Students Afraid of This Subject.--Our interest in preparing this account is merely to "clear the atmosphere." A discourse dealing with the subject of witchcraft in Pennsylvania has been wanting for years.
We find ourselves in a pathetic sort of state, being associated with mature men and women who are actually afraid to delve into a subject as important as this is, because of a personal fear that something might "happen" to them! Conversation with many persons has borne out this conviction.
An interesting phase of this business of witchcraft, so far as it pertains to Pennsylvania, is just a lot of talk. In view of what has been said thus far, it might be good policy to illustrate what is meant when we say that witches and a belief in them will be hard to suppress.
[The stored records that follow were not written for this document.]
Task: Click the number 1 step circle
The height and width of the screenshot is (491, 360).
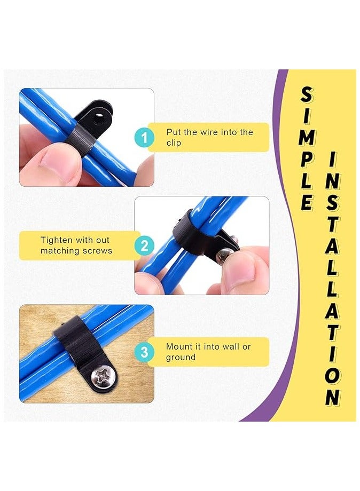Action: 144,138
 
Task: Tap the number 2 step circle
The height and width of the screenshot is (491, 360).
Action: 144,246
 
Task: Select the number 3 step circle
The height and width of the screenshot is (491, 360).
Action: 144,352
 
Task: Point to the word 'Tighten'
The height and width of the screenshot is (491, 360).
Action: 57,241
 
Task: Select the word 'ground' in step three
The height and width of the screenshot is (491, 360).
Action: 181,358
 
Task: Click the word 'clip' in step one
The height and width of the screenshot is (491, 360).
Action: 174,143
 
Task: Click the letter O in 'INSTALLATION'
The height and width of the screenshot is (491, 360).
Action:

First--There is no law against a belief in witches, or a practice of witchcraft--religious or civil;
Second--If there was a law, it would at once acknowledge that which many seek to deny really exists--witches--whether in the flesh, in spirit, or merely in mind.
Our Witches and Those of the Voodoo.--We should not confound the "witches" which our forefathers brought to America, with those under control of the witch-doctors and voodoos in the half-civilized areas as, in Africa, or the islands of the Caribbean, or South Seas; i. e., not too direct.
Our witches definitely have come to us through an association with emotions of good and bad, as we know them, through affiliates of the Christian church of all denominations--Protestant, Catholic (Roman and Greek, or Eastern), and the Jews--or even the non-christian whose philosophies, in part, are like unto the Mosaic, in origin, viz: pagan. Perhaps, then, we have just bettered our very early ideas, and justified them for want of courage to change them! Is it reasonably safe to look at the customs, folklore, and superstitions of the African, and say to ourselves: "Well, that's about the way our folks looked at life not so very many generations ago!"
And yet, with all of this in mind, the witches of our time, and of the past, and those of the half-civilized native of Africa, Asia, and the islands, must have come from the same early pagan source--therefore we think it so strange that the Christian religion (of all religions) has given them any place at all--if there are no witches! All this despite the effort to destroy all books pertaining to the subject, as they tried to, at Ephesus.
The half-civilized, as well as the civilized, have a knowledge of, and emotions, which may be expressed by a reaction to favors received from good spirits, or bad spirits.
Do we have witches in Pennsylvania only among the Germanic people; not the English, Italian, Irish, Slav, Welsh, Hungarian, and the other races? How about the races in the forty-seven other states? Yes, how about them? And of more than two billion religious people in the world, not including the nonreligious? You say there are no witches today!!!
"Lord's Prayer" Says "Deliver Us From Evil."--Catholics and Protestants alike, in saying the Lord's Prayer, recognize something closely akin to everything in the catalog of the evil-spirit-world, no matter what name one may be pleased to call it--for do we not pray: "Deliver us from EVIL" . . .
This petition from the heart and mind of a Christian applies to the evils he or she concedes to be of any or every sort which might conceivably cause harm. Neither priest, preacher or scholar can explain this meaning "away" if the layman wants to believe it has a personal power for him!